BEGIN ROWS

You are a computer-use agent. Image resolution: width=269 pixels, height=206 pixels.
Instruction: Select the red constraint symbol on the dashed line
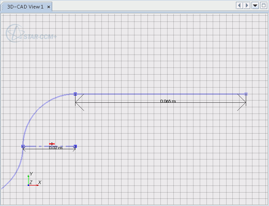[x=52, y=143]
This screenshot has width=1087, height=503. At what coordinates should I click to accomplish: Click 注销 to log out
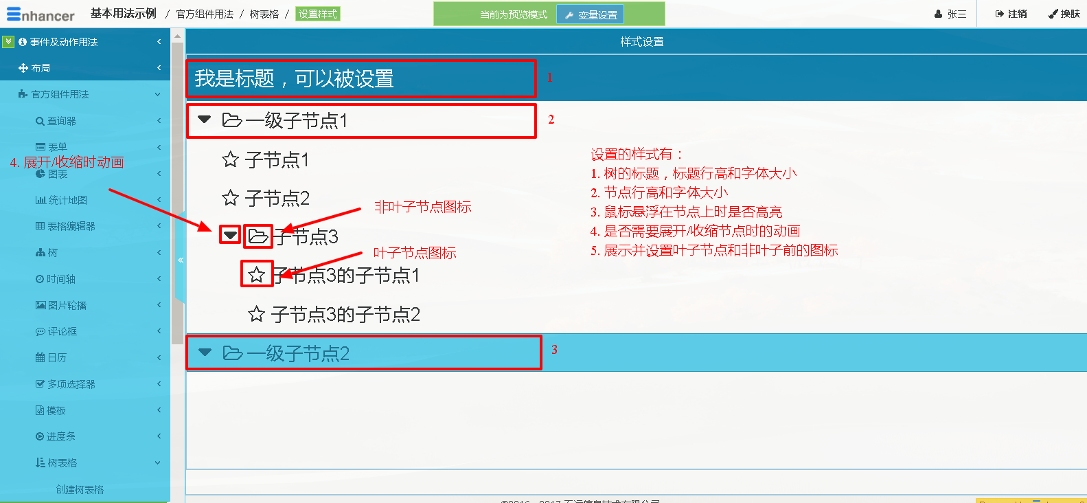click(1011, 14)
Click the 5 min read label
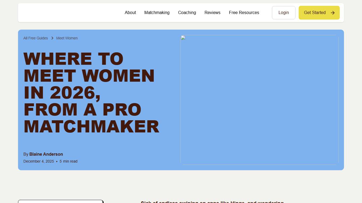The width and height of the screenshot is (362, 203). pyautogui.click(x=68, y=161)
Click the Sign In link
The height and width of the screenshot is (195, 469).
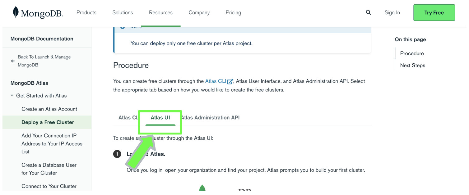(x=392, y=12)
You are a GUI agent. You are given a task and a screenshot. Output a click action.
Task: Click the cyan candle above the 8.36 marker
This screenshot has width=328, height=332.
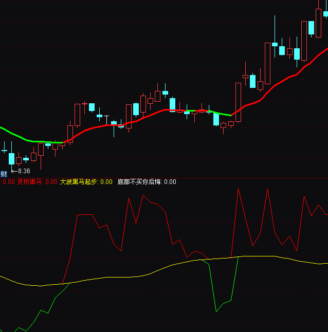(11, 158)
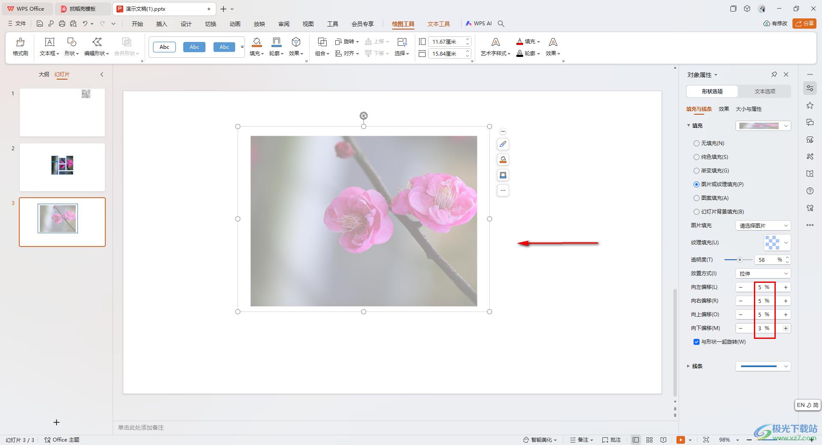Open the Text Box (文本框) tool
This screenshot has height=445, width=822.
[49, 42]
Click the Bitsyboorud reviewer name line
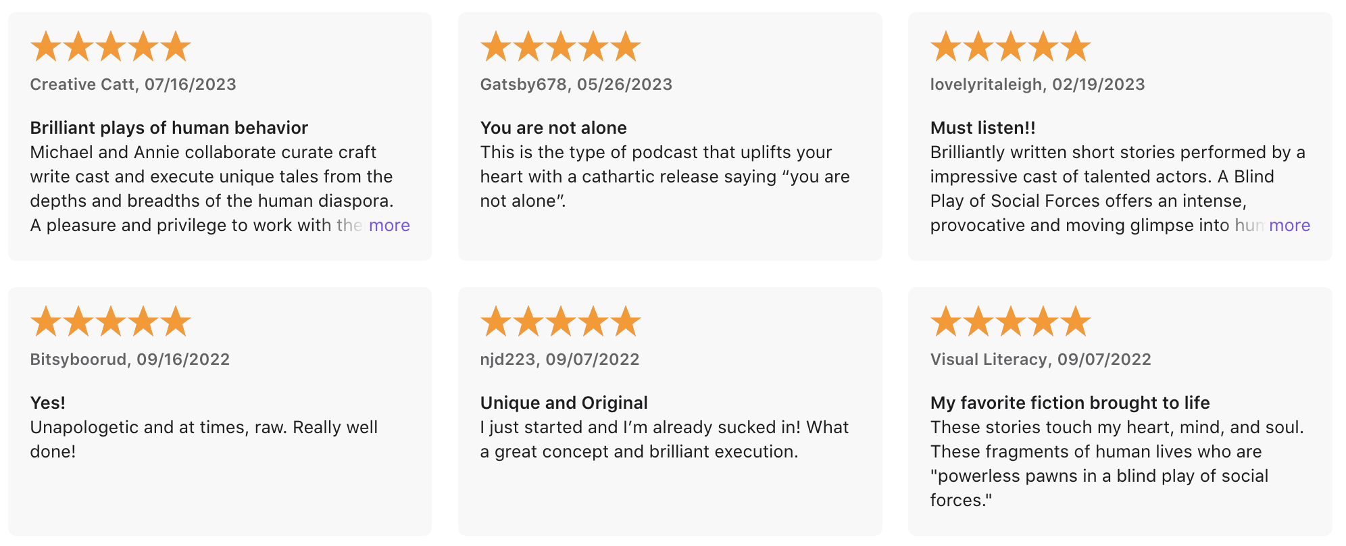Image resolution: width=1346 pixels, height=546 pixels. 130,359
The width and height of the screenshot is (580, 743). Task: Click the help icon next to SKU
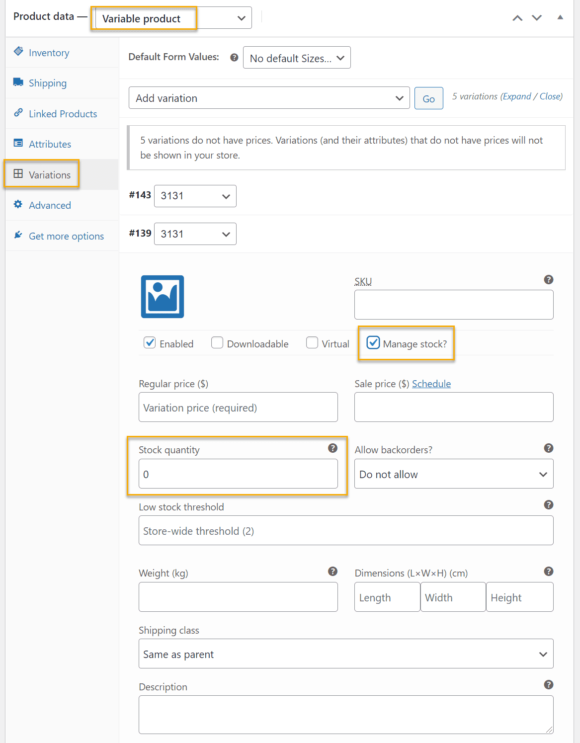click(x=549, y=280)
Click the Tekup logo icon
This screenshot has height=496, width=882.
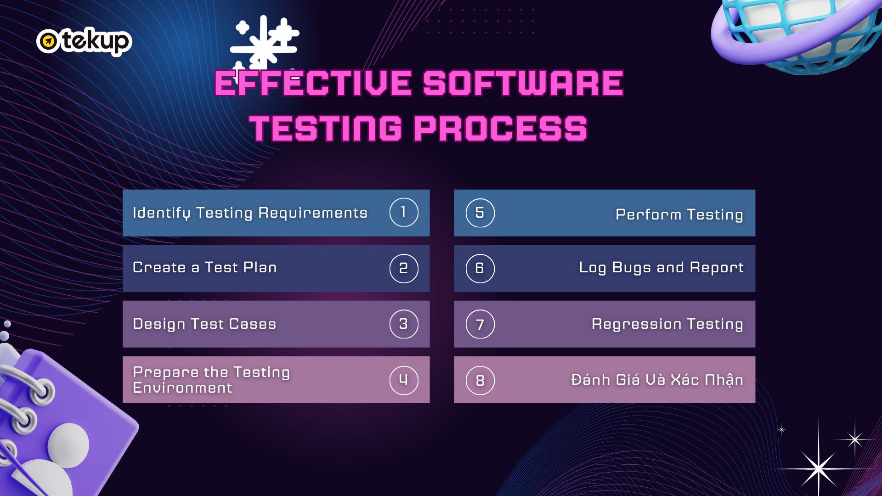[x=47, y=40]
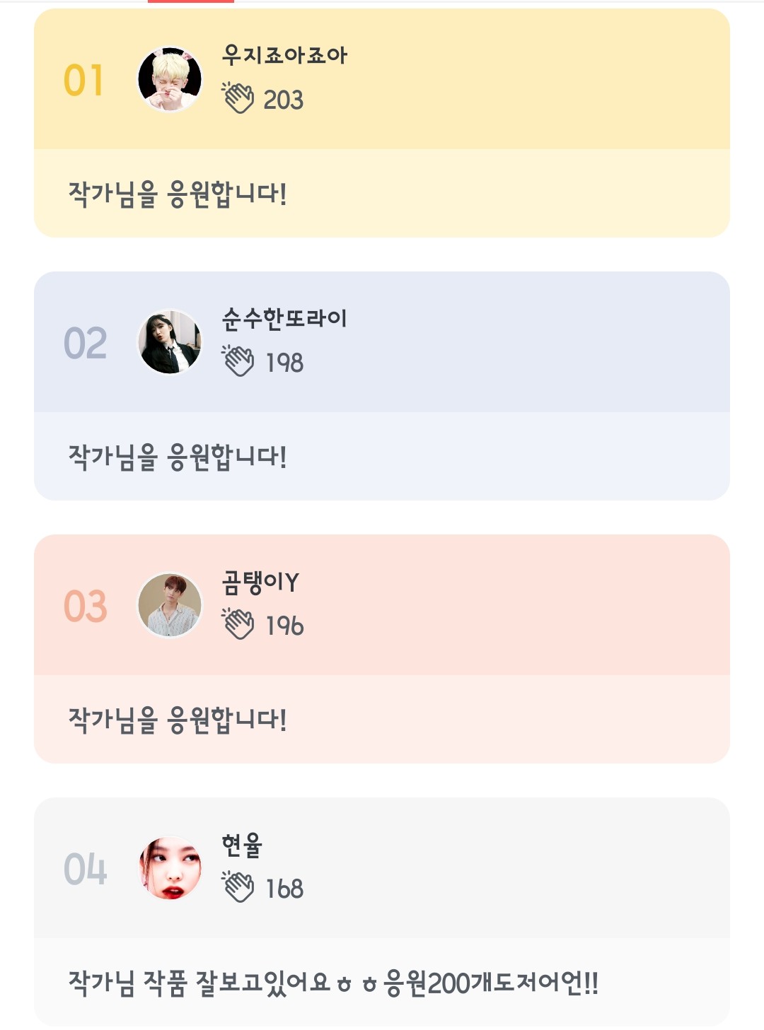Screen dimensions: 764x1030
Task: Open profile picture of 현율
Action: [x=170, y=868]
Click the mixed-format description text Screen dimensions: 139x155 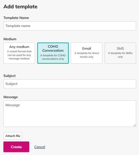[x=19, y=55]
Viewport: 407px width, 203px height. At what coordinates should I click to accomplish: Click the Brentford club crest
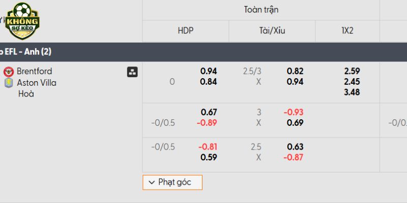point(9,72)
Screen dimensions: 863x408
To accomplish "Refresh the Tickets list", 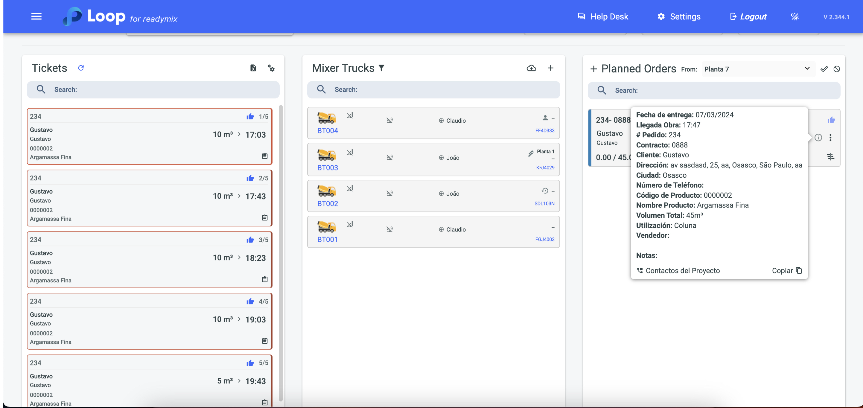I will (x=81, y=68).
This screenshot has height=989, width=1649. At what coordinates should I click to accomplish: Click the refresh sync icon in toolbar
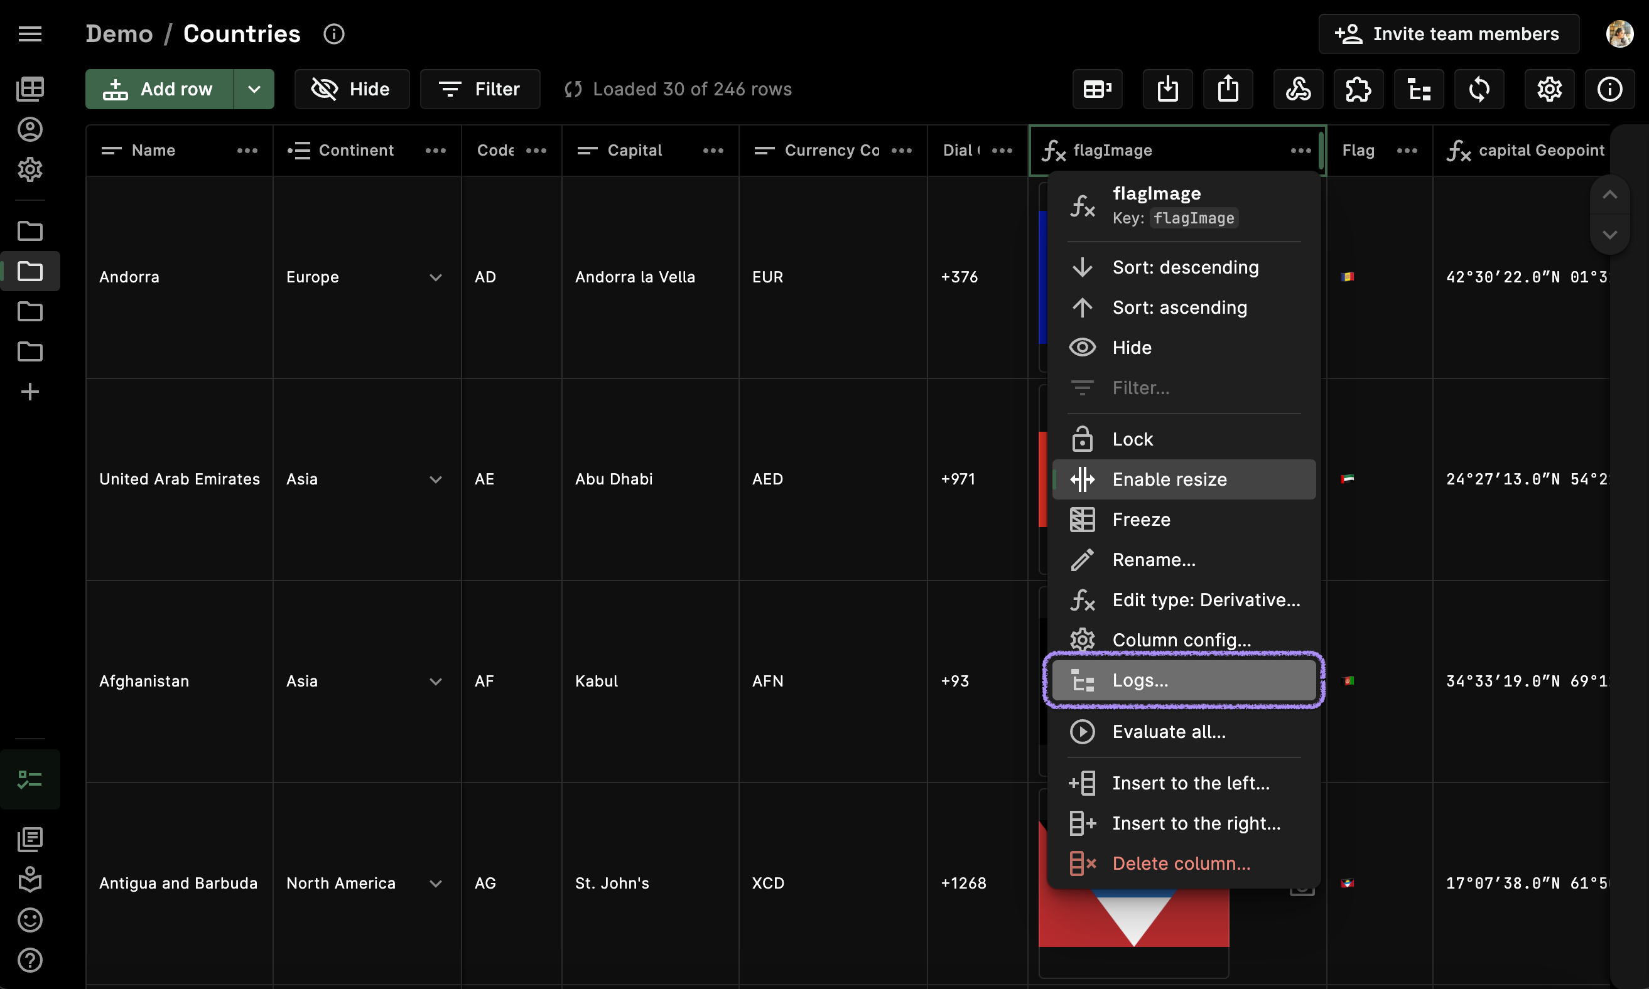[1478, 89]
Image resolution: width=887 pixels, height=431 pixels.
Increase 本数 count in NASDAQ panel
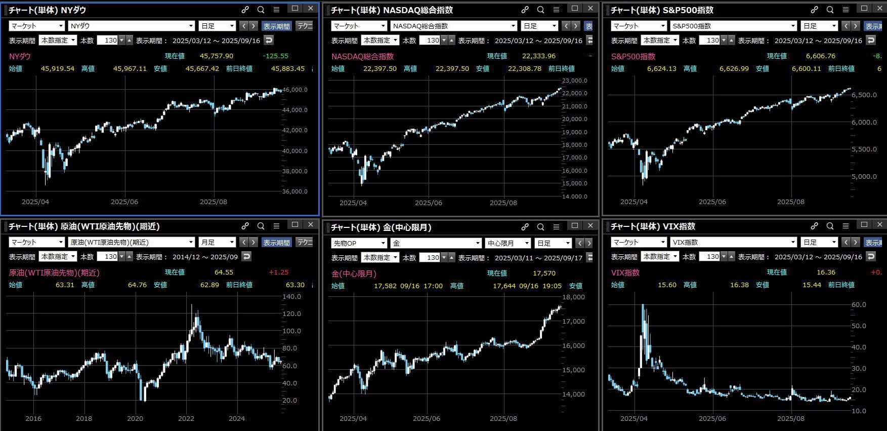click(452, 41)
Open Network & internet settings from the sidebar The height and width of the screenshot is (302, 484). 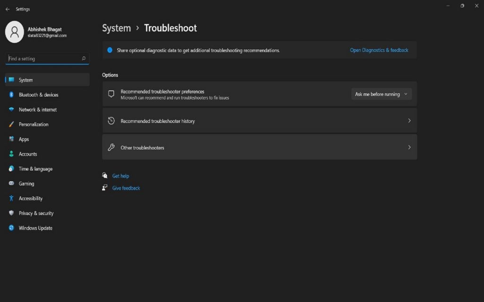[11, 109]
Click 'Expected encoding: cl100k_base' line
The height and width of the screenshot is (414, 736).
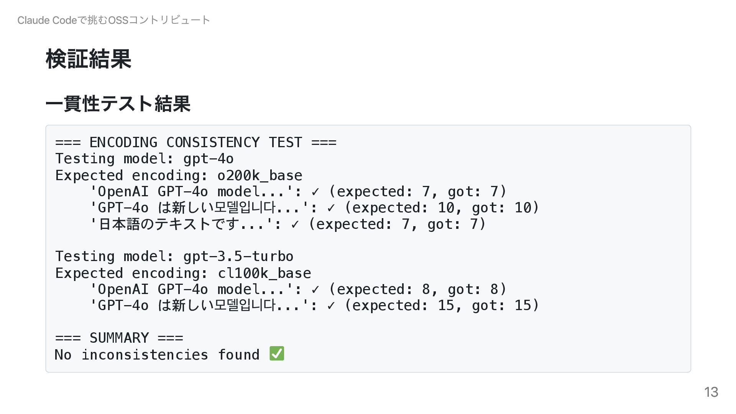pyautogui.click(x=183, y=273)
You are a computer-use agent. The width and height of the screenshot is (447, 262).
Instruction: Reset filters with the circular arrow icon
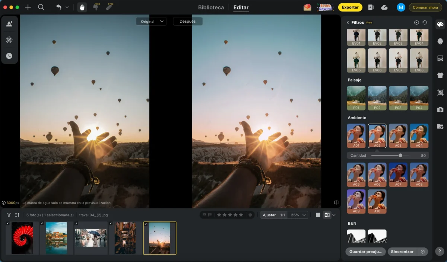(x=425, y=23)
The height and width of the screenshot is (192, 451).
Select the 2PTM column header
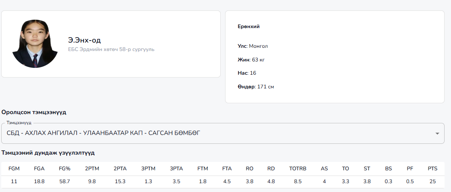[x=92, y=169]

END ROWS

TASK DETAILS: Please rewrite the stretch of the records from the line containing "Click 'Expected encoding: cl100k_base' line" through the end of the records, with the requests included, and shift every coordinate in the answers by -12. Leave the pictures out.

TASK OUTPUT:
Click 'Expected encoding: cl100k_base' line
The height and width of the screenshot is (414, 736).
pyautogui.click(x=171, y=261)
You are a computer-use agent. The width and height of the screenshot is (447, 262).
Instruction: Reset filters with the circular arrow icon
(x=413, y=11)
The height and width of the screenshot is (192, 451).
Select the 2PTM column header
[x=80, y=157]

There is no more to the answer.